States will be “deeply engaged” in implementing the new standards and preparing for the new assessments over the next few years, the commission notes in its report, which it says comes at a “propitious” time for a “fundamental reconceptualization of the purposes of educational assessments.”

Among other things, the Gordon Commission is calling on states to create a permanent Council on Educational Assessments modeled on the Education Commission of the States.

The envisaged council would evaluate the strengths and weaknesses of the assessment systems being developed by Smarter Balanced and Partnership for Assessment of Readiness for College and Careers—two consortia of states charged with developing assessments under the Common Core State Standards—as well as the effect of assessments on teaching and learning.

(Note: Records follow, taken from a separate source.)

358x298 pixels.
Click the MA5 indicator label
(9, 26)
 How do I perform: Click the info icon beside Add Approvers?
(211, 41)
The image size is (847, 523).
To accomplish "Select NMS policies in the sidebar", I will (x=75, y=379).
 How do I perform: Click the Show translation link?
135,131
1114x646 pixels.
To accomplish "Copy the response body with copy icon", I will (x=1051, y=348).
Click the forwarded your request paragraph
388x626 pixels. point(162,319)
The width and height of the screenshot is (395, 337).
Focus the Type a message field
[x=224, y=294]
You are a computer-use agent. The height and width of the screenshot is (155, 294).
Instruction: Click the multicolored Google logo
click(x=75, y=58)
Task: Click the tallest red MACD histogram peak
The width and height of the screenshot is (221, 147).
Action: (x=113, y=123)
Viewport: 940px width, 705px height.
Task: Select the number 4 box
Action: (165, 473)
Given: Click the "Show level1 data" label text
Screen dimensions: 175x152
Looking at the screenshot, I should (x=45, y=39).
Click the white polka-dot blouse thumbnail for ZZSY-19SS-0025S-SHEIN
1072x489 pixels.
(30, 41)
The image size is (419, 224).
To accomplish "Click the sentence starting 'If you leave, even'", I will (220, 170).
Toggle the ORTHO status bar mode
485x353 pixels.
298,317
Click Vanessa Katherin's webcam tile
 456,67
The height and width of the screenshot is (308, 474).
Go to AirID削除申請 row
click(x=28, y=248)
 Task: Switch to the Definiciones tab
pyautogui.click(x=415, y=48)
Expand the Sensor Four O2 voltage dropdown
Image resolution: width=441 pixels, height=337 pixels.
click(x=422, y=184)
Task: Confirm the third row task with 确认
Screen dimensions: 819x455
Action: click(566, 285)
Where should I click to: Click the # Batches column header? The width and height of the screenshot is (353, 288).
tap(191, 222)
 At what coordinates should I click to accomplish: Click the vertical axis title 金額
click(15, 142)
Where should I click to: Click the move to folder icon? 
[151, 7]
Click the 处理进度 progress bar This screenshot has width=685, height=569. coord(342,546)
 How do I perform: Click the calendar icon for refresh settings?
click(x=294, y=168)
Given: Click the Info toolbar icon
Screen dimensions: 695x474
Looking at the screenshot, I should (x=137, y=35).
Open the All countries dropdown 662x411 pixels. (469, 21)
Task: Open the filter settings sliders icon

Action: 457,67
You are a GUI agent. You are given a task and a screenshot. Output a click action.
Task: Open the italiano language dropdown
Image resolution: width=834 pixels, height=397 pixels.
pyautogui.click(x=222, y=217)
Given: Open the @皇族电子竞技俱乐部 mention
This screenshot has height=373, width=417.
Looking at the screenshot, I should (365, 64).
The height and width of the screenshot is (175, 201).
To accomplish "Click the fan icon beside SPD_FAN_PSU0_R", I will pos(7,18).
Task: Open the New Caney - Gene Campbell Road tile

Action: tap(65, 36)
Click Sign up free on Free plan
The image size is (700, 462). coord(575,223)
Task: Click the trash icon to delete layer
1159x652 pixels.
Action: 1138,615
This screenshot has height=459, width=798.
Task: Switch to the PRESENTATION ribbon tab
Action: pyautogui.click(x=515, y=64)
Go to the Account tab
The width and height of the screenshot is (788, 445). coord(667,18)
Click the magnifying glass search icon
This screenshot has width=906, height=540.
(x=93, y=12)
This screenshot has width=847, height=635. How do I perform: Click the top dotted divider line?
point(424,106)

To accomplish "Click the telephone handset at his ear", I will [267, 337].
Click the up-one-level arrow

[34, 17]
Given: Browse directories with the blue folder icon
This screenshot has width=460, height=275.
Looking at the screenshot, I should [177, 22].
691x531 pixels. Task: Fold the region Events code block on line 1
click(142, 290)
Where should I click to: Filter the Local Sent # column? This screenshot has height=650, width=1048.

“There will be some who will argue that, with the work of the PARCC and Smarter Balanced state consortia to create new assessment systems not yet complete, it would be better to wait before pursuing major policy changes,” the public policy report states. “The Commission disagrees and believes that because that work is unfinished, now is the time to move toward more fundamental changes.”

The council envisaged by the commission would also create a study group to examine the “challenges of equitable assessment” in order to “explore issues related to diversity, equity and excellence.”

Hauser, of UW – Madison, questioned whether states needed to set up a new council as the commission recommends, or whether states could simply fold the recommended charges of the council into an existing entity.

“It worries me when there are too many cooks,” Hauser said.

Michael J. Feuer, Dean of the Graduate School of Education and Human Development at The George Washington University, praised the report for being potentially transformative, but urged caution in moving forth with changes in assessment.

“We all agree that part of this transformative vision is about innovating in the world of assessments, starting with design, implementing and reporting,” Feuer said. “The thing about innovation is it requires a certain kind of spirit of experimentation and willingness to try out new ideas, but (to also) be right there and vigilantly monitoring what the benefits are and what the consequences are.”